Senate Republicans Hold Back Bill That
Would Restrict Free Speech About Federal Politicians

WASHINGTON (August 23, 2010)–Republicans in the U.S. Senate, voting as a bloc, have halted–temporarily, at least–a drive by President Obama and congressional Democratic leaders to place extensive new legal restrictions on the ability of corporations to communicate with the public about the actions of federal lawmakers.

President Obama has made enactment of the so-called “DISCLOSE Act” one of his top legislative priorities for the year. He and other Democratic leaders spent months pushing hard to enact the bill in time to curb political communications that might be sponsored by corporations–including issue-oriented corporations such as National Right to Life–before the November 2 congressional elections.
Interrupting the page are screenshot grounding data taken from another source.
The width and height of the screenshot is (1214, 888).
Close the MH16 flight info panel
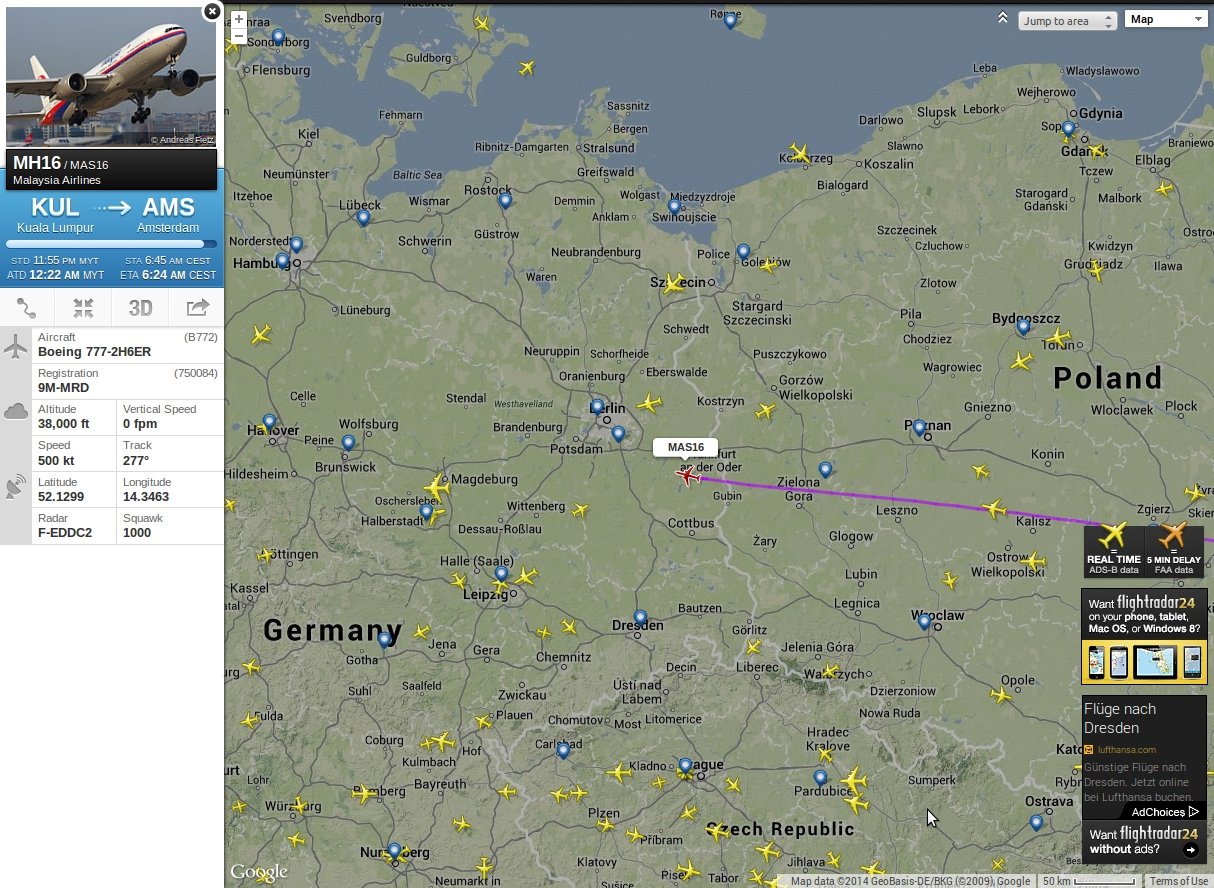pyautogui.click(x=212, y=11)
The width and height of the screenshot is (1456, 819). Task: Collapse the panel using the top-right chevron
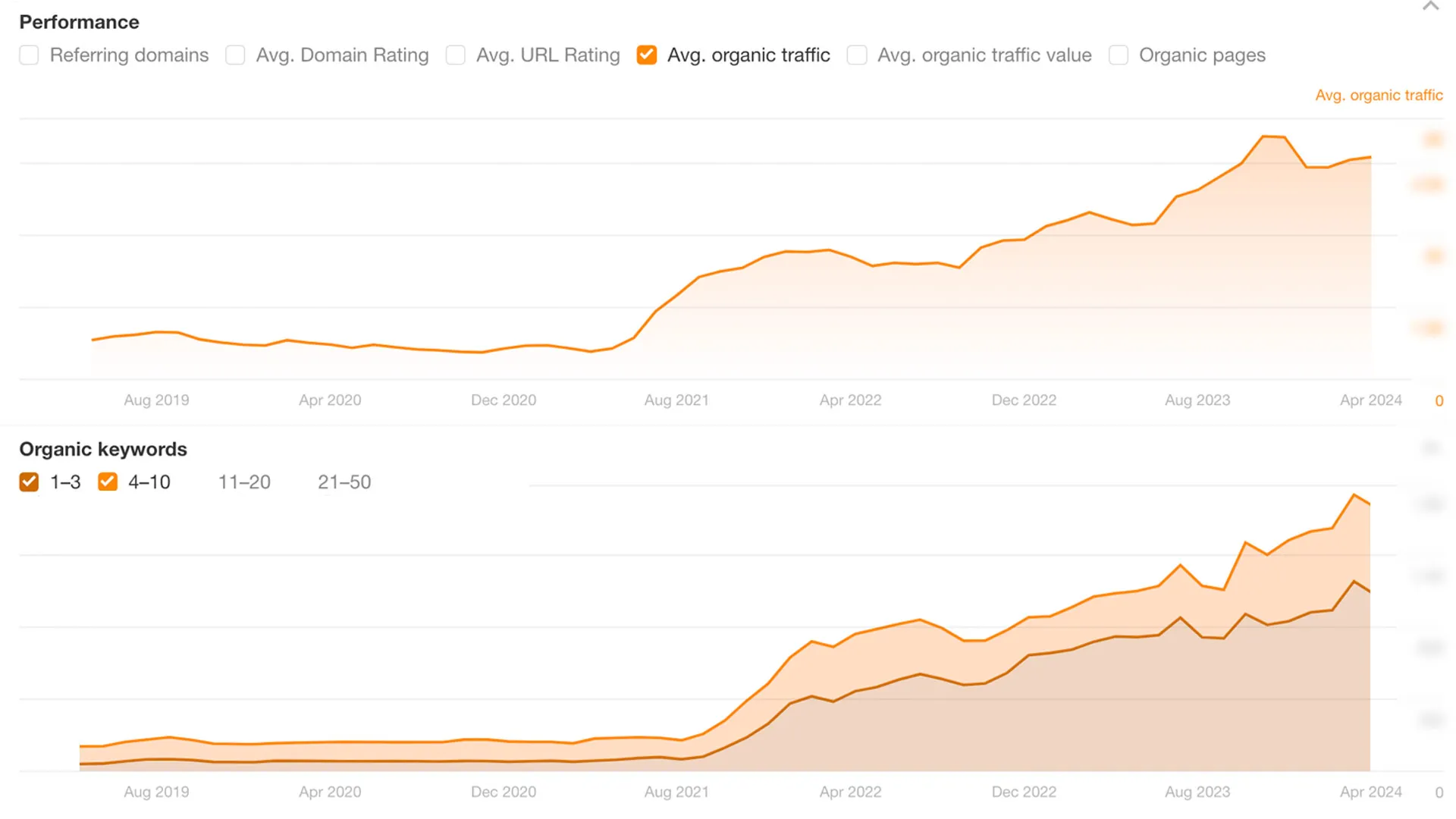[1430, 6]
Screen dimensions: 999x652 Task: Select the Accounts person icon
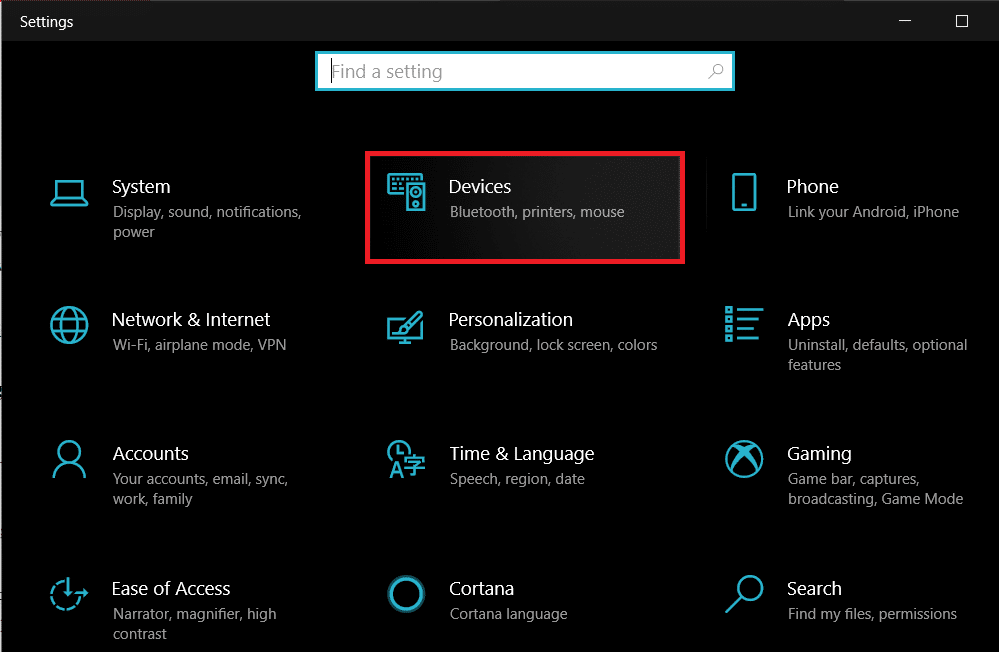point(69,460)
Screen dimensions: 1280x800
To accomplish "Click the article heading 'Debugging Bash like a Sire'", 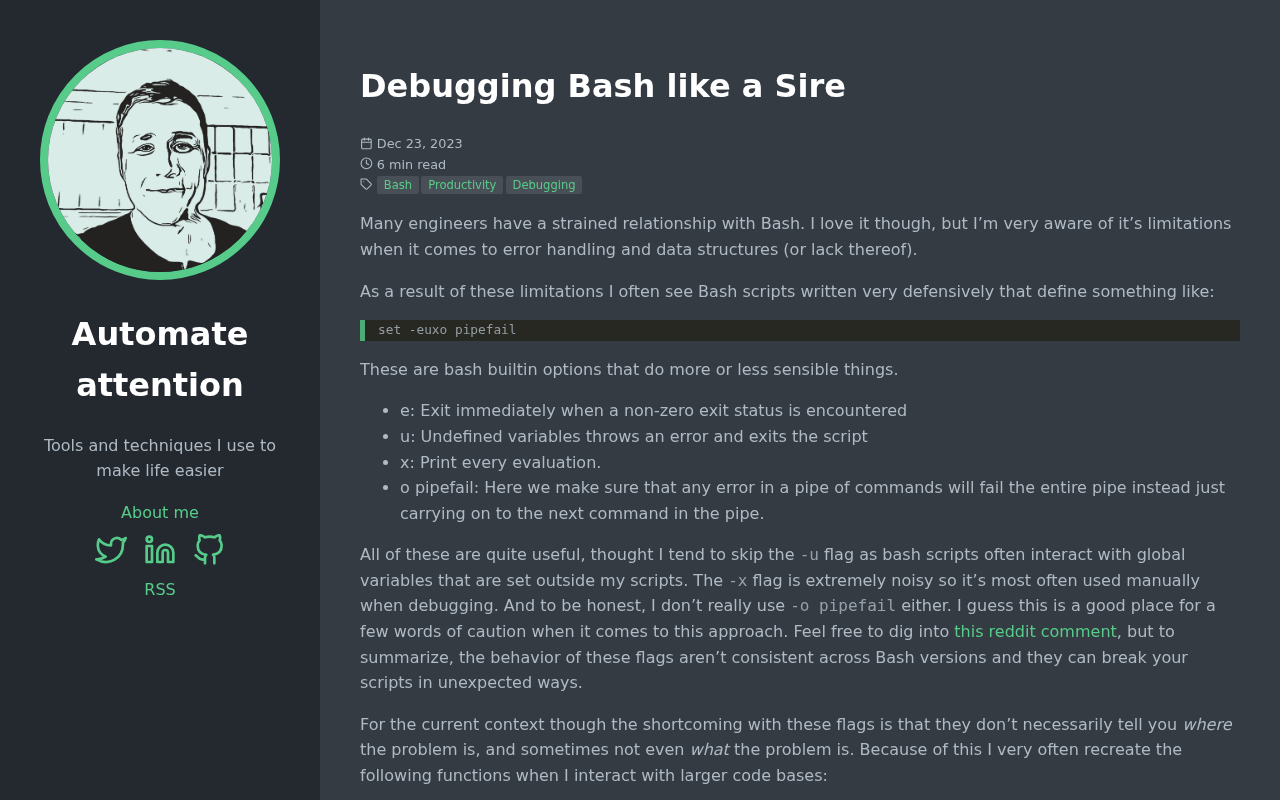I will click(x=603, y=86).
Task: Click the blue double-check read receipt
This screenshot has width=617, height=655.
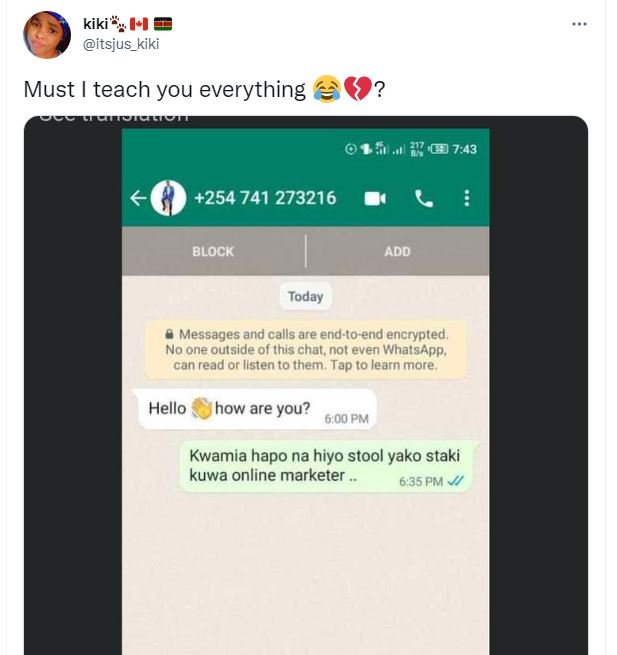Action: [x=455, y=481]
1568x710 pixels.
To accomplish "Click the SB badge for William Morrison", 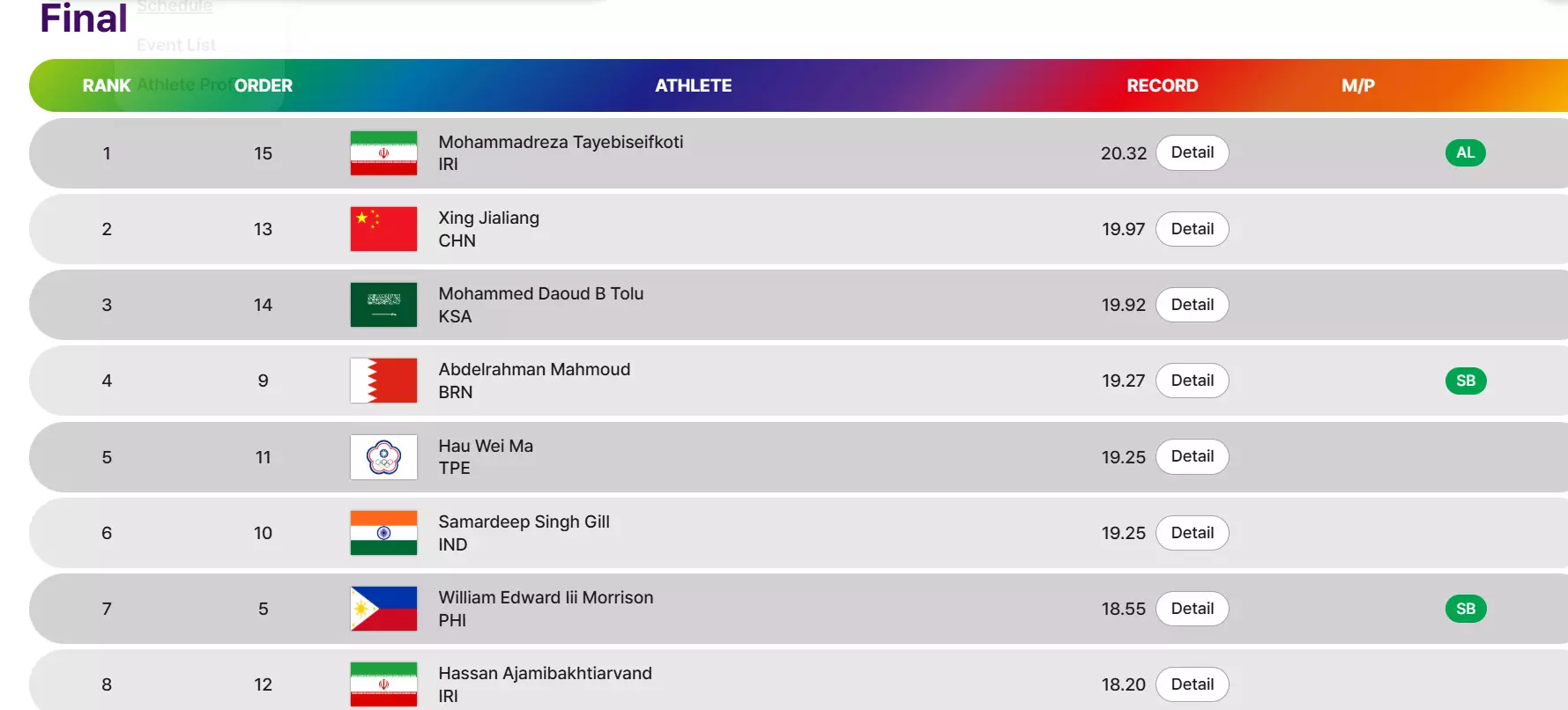I will pos(1465,609).
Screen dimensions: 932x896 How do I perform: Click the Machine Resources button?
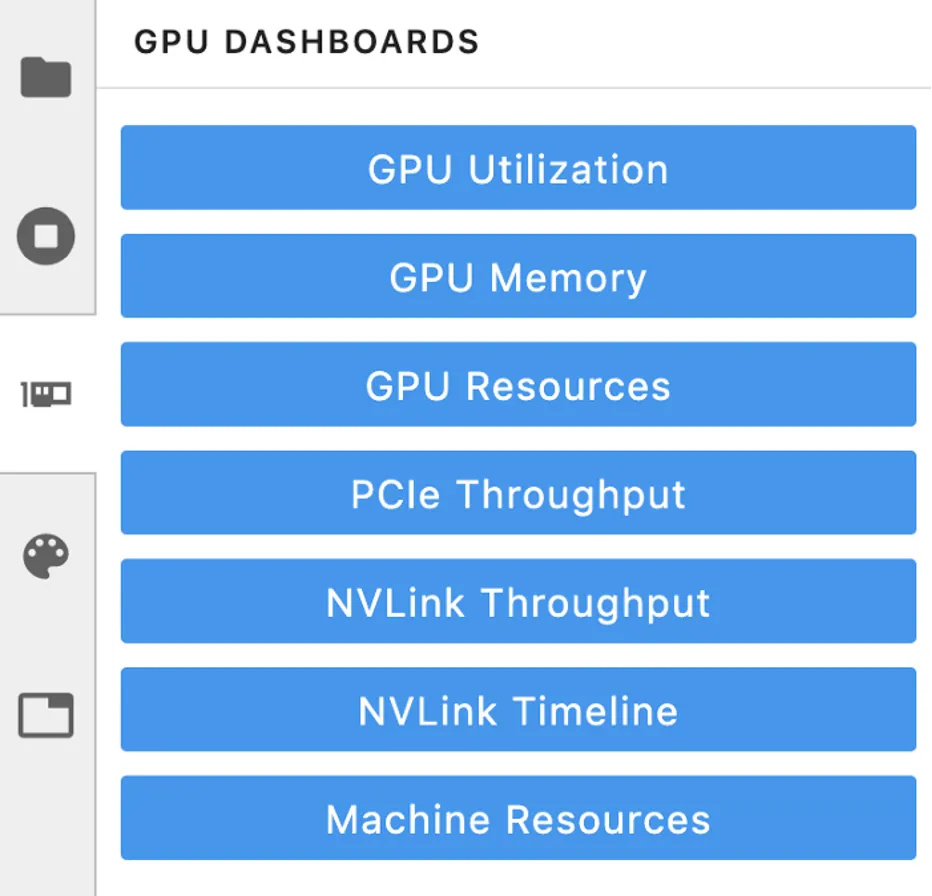point(518,818)
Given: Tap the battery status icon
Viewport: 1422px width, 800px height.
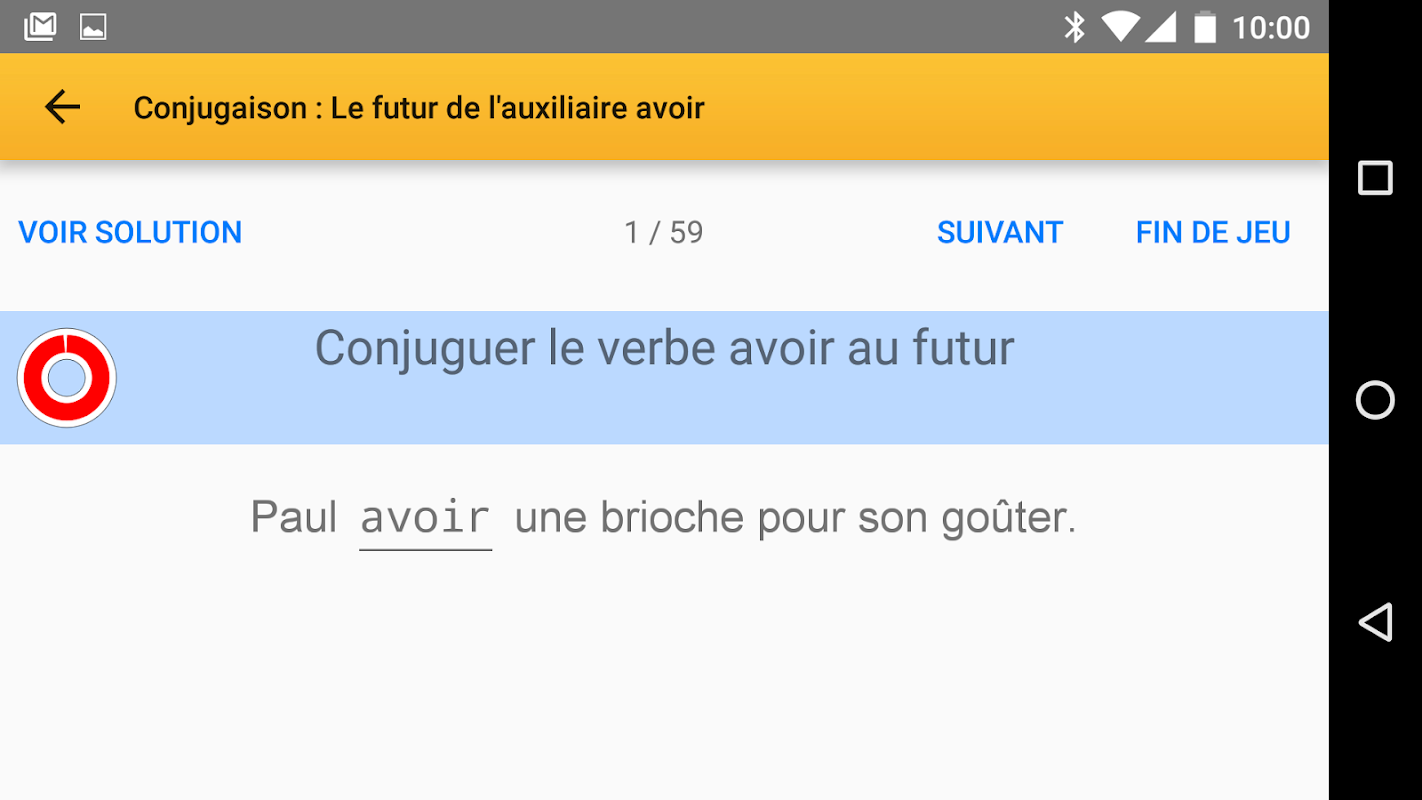Looking at the screenshot, I should tap(1205, 27).
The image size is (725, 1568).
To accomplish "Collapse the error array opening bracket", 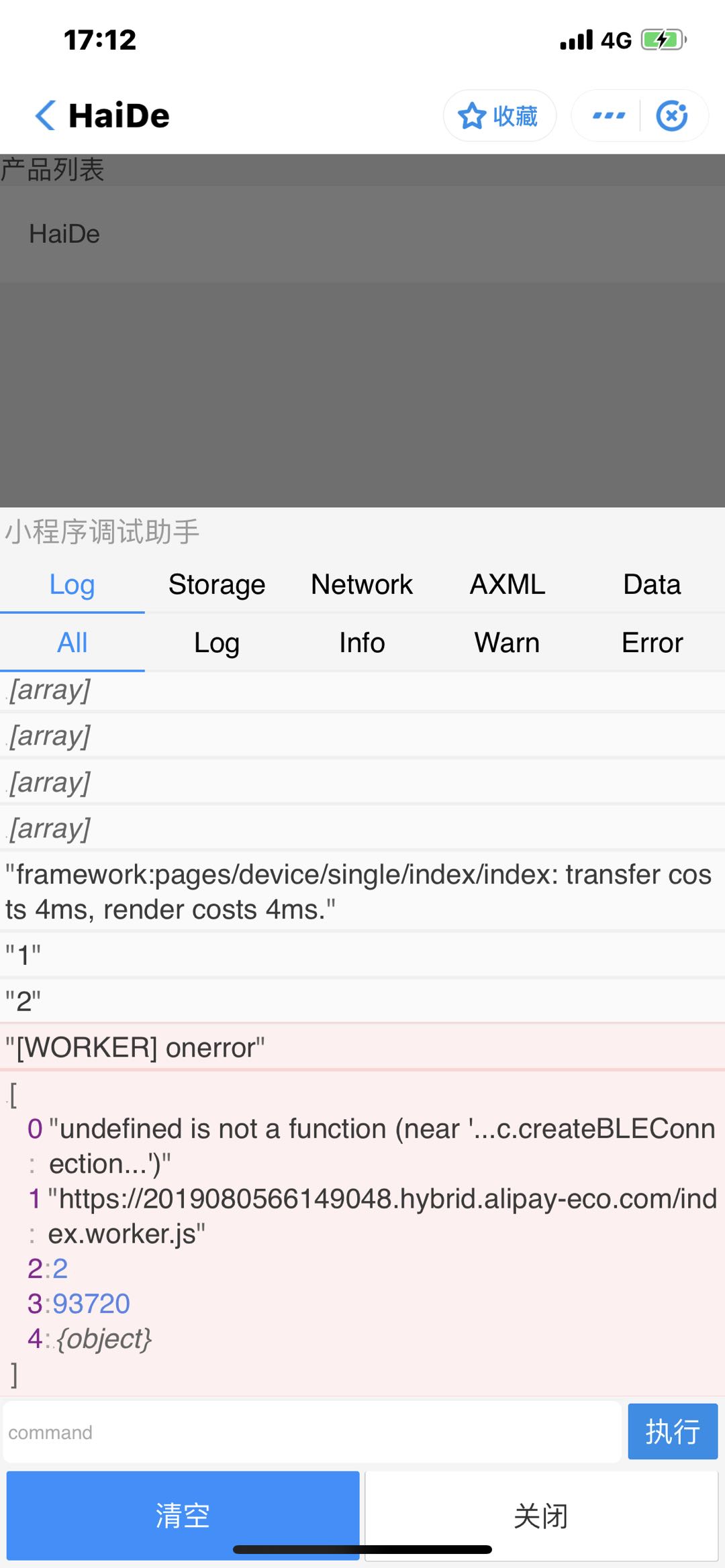I will tap(12, 1095).
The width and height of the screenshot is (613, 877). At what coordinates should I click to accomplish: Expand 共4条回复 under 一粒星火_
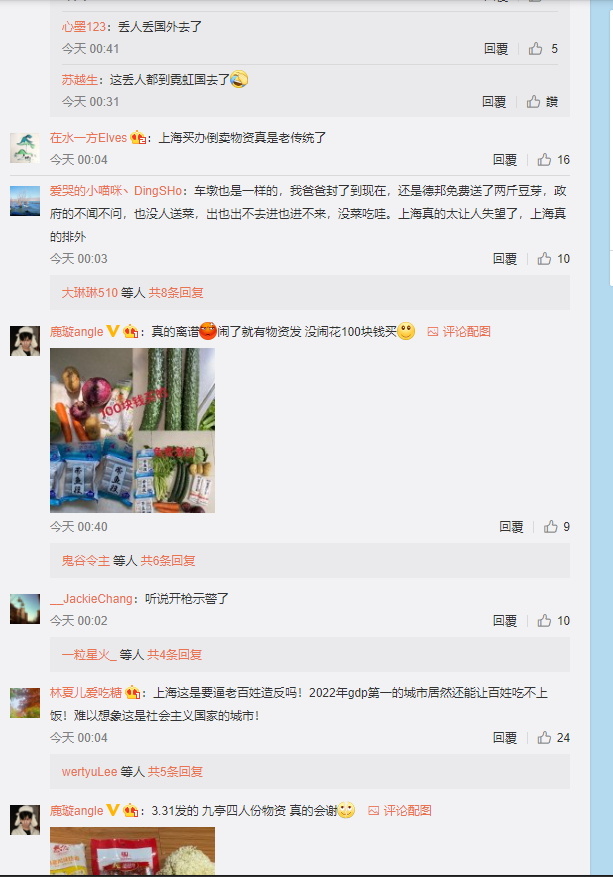(x=174, y=654)
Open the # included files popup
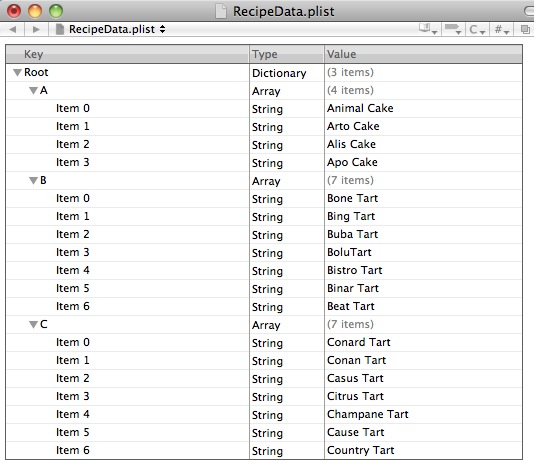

NRLC is strongly opposed to the bill, viewing it as a blatant political attack on the constitutional rights of the organization and of its members and donors.

The legislation was crafted in response to the ruling of the U.S. Supreme Court in Citizens United v. Federal Election Commission, handed down on January 21, 2010. In that case, the Supreme Court invalidated federal laws and regulations that had prevented an incorporated group called Citizens United from buying TV ads to promote a movie critical of Hillary Clinton while she was running for president. By a 5-4 vote, the Court ruled that the First Amendment protects the right of corporations to spend money on ads or other communications that criticize or praise those who hold or seek federal office.

The White House and top congressional Democrats sharply criticized the decision. In his January 27 State of the Union address, which was attended by six Supreme Court justices, President Obama denounced the ruling, saying that it would “open the floodgates for special interests–including foreign corporations–to spend without limit in our elections. . . . And I’d urge Democrats and Republicans to pass a bill that helps to correct some of these problems.”

Democratic lawmakers then moved rapidly to craft legislation that is intended to make it as difficult as possible for corporations (including nonprofit, issue-oriented corporations such as NRLC) to spend money to communicate with the public about the actions of federal officeholders, while leaving considerably more latitude for labor unions–generally allies of the dominant liberal wing of the Democrats–to take advantage of the Court’s ruling. They made clear their determination to try to put the new restrictions into effect as quickly as possible, in order to mute outside organizations as much as possible before the November elections.

The legislation, dubbed the “DISCLOSE Act,” was introduced in April by Congressman Chris Van Hollen (D-Md.), who chairs the Democratic Congressional Campaign Committee, the arm of the Democratic Party chiefly responsible for helping elect Democrats to the House.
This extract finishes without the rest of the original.